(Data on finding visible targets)
========================================

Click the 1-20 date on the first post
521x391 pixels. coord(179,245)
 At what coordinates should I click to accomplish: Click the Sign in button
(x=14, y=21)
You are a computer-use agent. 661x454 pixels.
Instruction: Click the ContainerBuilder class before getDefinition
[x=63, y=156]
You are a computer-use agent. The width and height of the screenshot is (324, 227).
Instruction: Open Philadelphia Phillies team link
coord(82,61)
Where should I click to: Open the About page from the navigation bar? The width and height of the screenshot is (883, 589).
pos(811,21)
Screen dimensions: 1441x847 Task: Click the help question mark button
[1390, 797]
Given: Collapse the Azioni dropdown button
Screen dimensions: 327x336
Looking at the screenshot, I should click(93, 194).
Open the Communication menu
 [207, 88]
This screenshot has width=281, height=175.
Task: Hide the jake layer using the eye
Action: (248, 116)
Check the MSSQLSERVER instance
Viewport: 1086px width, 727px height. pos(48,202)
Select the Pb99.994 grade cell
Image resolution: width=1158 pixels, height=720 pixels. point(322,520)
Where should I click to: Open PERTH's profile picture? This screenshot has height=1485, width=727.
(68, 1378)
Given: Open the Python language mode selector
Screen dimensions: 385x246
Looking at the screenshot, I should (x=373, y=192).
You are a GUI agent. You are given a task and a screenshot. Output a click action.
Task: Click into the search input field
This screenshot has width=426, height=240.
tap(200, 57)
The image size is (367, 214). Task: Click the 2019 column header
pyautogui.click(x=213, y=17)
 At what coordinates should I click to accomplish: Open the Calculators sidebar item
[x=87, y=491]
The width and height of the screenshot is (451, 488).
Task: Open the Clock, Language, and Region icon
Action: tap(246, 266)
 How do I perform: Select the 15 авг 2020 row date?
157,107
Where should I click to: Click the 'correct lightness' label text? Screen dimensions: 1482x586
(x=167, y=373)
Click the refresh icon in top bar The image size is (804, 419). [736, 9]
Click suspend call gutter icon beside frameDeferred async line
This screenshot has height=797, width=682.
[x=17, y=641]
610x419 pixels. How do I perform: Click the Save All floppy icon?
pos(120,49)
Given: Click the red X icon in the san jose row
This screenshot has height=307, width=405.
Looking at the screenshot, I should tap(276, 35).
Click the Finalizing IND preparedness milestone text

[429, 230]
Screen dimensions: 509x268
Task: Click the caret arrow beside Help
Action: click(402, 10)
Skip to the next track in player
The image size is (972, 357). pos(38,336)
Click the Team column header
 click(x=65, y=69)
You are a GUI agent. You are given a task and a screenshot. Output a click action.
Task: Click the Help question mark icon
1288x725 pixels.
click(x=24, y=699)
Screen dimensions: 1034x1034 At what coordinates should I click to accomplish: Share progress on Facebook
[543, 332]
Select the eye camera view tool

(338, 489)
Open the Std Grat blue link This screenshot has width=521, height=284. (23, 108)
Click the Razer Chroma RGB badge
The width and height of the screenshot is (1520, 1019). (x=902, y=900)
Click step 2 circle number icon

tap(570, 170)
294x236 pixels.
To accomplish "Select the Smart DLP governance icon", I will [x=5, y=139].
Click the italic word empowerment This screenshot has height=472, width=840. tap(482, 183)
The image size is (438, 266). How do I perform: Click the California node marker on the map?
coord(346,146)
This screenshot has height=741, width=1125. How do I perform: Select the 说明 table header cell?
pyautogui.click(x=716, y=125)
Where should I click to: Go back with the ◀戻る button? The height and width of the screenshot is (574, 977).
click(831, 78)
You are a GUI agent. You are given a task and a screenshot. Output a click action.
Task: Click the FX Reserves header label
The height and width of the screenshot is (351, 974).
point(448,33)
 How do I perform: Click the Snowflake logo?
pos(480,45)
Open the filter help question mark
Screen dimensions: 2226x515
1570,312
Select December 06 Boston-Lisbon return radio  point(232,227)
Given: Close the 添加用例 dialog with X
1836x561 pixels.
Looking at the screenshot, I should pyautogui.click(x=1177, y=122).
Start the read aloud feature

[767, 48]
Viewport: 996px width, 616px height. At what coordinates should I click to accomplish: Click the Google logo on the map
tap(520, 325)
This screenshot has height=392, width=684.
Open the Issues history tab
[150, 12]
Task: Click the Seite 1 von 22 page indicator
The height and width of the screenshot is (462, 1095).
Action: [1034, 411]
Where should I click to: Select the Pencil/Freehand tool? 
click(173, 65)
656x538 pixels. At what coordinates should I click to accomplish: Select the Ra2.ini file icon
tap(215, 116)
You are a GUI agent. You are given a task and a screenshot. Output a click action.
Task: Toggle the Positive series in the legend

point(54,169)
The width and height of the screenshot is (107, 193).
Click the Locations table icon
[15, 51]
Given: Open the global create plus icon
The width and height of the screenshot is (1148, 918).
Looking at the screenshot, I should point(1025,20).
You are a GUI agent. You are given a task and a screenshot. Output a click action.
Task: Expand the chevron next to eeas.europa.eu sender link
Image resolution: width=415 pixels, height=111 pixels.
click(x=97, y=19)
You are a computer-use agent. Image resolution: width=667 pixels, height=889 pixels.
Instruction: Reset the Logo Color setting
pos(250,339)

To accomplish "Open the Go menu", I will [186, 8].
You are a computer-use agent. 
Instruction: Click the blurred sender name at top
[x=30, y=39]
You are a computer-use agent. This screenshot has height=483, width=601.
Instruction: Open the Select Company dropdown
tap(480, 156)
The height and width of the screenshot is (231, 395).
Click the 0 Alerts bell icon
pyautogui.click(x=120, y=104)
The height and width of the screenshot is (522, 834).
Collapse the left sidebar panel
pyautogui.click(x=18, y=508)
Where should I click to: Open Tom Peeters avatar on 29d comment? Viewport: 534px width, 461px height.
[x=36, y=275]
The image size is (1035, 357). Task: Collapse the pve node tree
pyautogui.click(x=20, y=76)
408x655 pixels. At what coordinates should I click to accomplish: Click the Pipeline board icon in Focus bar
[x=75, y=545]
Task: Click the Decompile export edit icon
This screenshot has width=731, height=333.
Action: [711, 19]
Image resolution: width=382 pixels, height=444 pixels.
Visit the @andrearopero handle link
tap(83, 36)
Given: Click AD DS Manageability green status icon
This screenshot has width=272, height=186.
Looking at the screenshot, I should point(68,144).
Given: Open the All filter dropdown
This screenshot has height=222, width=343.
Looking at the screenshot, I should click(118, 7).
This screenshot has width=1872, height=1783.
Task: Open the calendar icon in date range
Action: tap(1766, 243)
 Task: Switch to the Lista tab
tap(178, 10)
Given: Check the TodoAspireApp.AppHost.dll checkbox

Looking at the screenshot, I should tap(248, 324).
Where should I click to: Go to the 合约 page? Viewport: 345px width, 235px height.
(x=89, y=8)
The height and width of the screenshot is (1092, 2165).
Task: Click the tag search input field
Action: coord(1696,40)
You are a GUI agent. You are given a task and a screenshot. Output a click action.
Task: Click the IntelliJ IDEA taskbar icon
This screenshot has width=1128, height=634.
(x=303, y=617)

========================================

*What the task requires*:
Pull out the lines from the beginning of the records through the line containing "Action: (248, 116)", and reproduce them word for word.

*Task output*:
Click the 1-20 date on the first post
521x391 pixels. coord(179,245)
 At what coordinates should I click to accomplish: Click the Sign in button
(x=14, y=21)
You are a computer-use agent. 661x454 pixels.
Instruction: Click the ContainerBuilder class before getDefinition
[x=63, y=156]
You are a computer-use agent. The width and height of the screenshot is (324, 227).
Instruction: Open Philadelphia Phillies team link
coord(82,61)
Where should I click to: Open the About page from the navigation bar? The width and height of the screenshot is (883, 589).
pos(811,21)
Screen dimensions: 1441x847 Task: Click the help question mark button
[1390, 797]
Given: Collapse the Azioni dropdown button
Screen dimensions: 327x336
Looking at the screenshot, I should click(93, 194).
Open the Communication menu
 [207, 88]
This screenshot has width=281, height=175.
Task: Hide the jake layer using the eye
Action: (248, 116)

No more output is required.